All drafts must indicate: “Drawn under the (insert bank name) Letter of Credit Number _______________.”
It is a condition of this Irrevocable Letter of Credit that it shall be automatically extended for an additional period of one year from the present or each future expiration date, unless at least sixty (60) days prior to such date we send you notice in writing by registered mail or hand delivery at the above address, that we elect not to renew this Letter of Credit for such additional Period. However, in no event shall this Letter of Credit be extended beyond July 20, 2010. Any notice shall be effective when sent by us and upon such notice to you, you ay draw drafts on us at sight for an amount not to exceed the balance remaining in this Letter of Credit within the then applicable expiration date, accompanied by your dated statement purportedly signed by one of your officials reading: “The amount of this drawing US$_____________ under the (insert bank name)Letter of Credit Number ____________ represents funds due as we have received notice from the (insert bank name)of their decision not to extend the Letter of Credit Number _______________ for an additional year.”
All correspondence and any drawings presented in connection with this Letter of Credit must only be presented to us at the(insert bank name, address, contact name, contact number).

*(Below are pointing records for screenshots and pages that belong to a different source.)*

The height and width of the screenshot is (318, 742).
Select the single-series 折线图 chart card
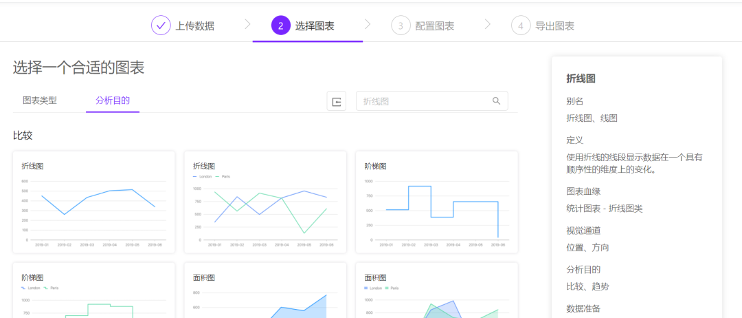point(93,202)
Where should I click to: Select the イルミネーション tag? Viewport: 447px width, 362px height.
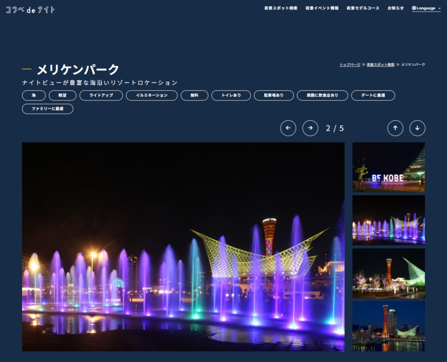coord(152,95)
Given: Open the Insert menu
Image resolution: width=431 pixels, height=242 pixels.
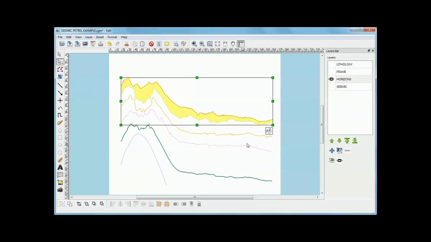Looking at the screenshot, I should (100, 37).
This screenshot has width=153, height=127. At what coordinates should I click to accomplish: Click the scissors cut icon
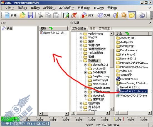tap(40, 15)
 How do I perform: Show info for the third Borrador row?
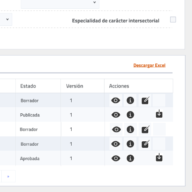[x=130, y=144]
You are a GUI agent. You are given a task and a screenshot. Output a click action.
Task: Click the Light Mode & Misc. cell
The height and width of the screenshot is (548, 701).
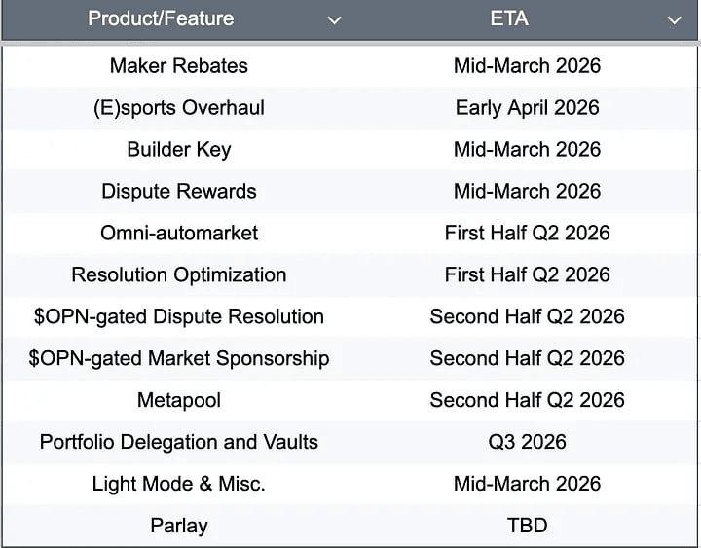click(179, 484)
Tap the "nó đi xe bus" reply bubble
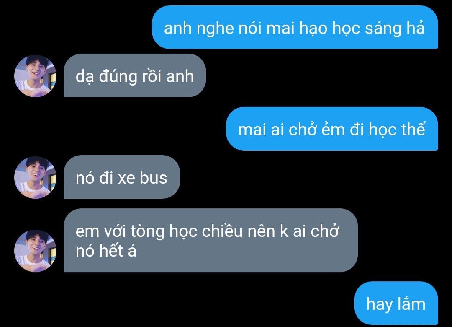452x327 pixels. [x=122, y=177]
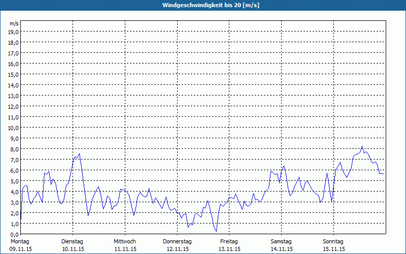Screen dimensions: 406x254
Task: Click the date label 09.11.15
Action: click(x=20, y=249)
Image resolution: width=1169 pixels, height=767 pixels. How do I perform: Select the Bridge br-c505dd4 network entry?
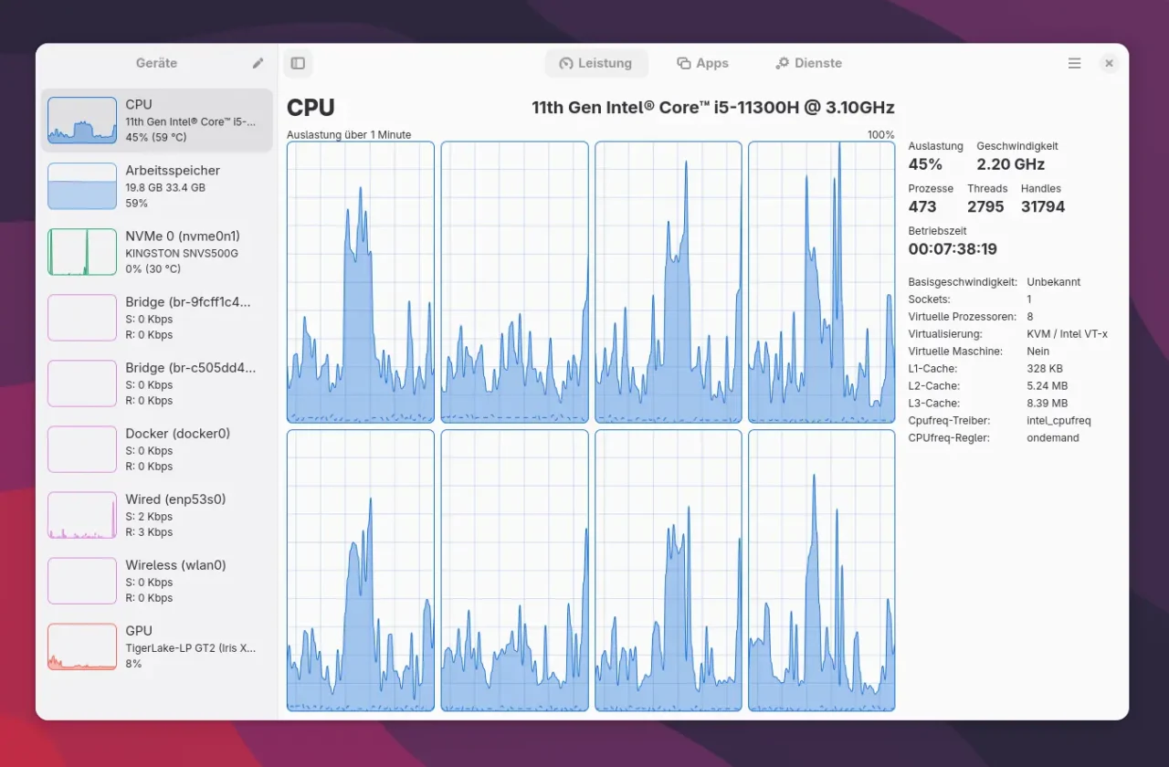point(156,384)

Except as otherwise expressly stated herein, this credit is subject to the Uniform Customs and Practice for Documentary Credits, 1993 revision, ICC Publication No. 500.
EXHIBIT B
ASSIGNMENT AND ASSUMPTION OF INTEREST
THIS ASSIGNMENT AND ASSUMPTION OF INTEREST is made this ___ day of July, 2008, by deltathree, Inc. (“Assignor”) and eMarketer, Inc. (“Assignee”).
RECITALS:
A. Assignor is the lessee under a certain Main Lease (as such term is defined in that certain Sublease between Assignor and Assignee as same has been amended).
B. Pursuant to a certain Second Modification to Sublease Agreement (the "Sublease"), Assignee has agreed to assign to Assignor all of Assignor’s right, title and interest in and to the Main Lease, and Assignee hereby wishes to accept the assignment.
AGREEMENT:
1. As of August 1, 2010, Assignor hereby assigns to Assignee all of Assignee’s right, title and interest in and to the Main Lease.
2. As of August 1, 2010, Assignee agrees to accept the foregoing assignment for the sum of $10.00 and other good and valuable consideration, the receipt and sufficiency of which is hereby acknowledged, and agrees to perform any and all obligations which Assignee is required to perform under the Main Lease, as amended by the Sublease, and hereby adopts and approves all the terms and provisions of the Main Lease in effect as of the date hereof, as amended by the Sublease.
IN WITNESS WHEREOF, the parties have entered into this Agreement the day and year first above written.
deltathree, Inc.
By:___________________________
Name:
Title:
eMarketer, Inc.
By:___________________________
Name:
Title:
STATE OF NEW YORK :
: SS:
COUNTY OF NEW YORK :
On the _____ day of ________________, in the year 2008, before me, the undersigned, a Notary Public in and for said State, personally appeared __________________________________________, personally known to me or proved to me on the basis of satisfactory evidence to be the individual(s) whose name(s) is (are) subscribed to the within instrument and acknowledged to me that he/she/they executed the same in his/her/their capacity(ies), and that by his/her/their signature(s) on the instrument, the individual(s), or the person upon behalf of which the individual(s) acted, executed the instrument.
______________________________
Notary Public
STATE OF NEW YORK :
: SS:
COUNTY OF NEW YORK :
On the _____ day of ________________, in the year 2008, before me, the undersigned, a Notary Public in and for said State, personally appeared __________________________________________, personally known to me or proved to me on the basis of satisfactory evidence to be the individual(s) whose name(s) is (are) subscribed to the within instrument and acknowledged to me that he/she/they executed the same in his/her/their capacity(ies), and that by his/her/their signature(s) on the instrument, the individual(s), or the person upon behalf of which the individual(s) acted, executed the instrument.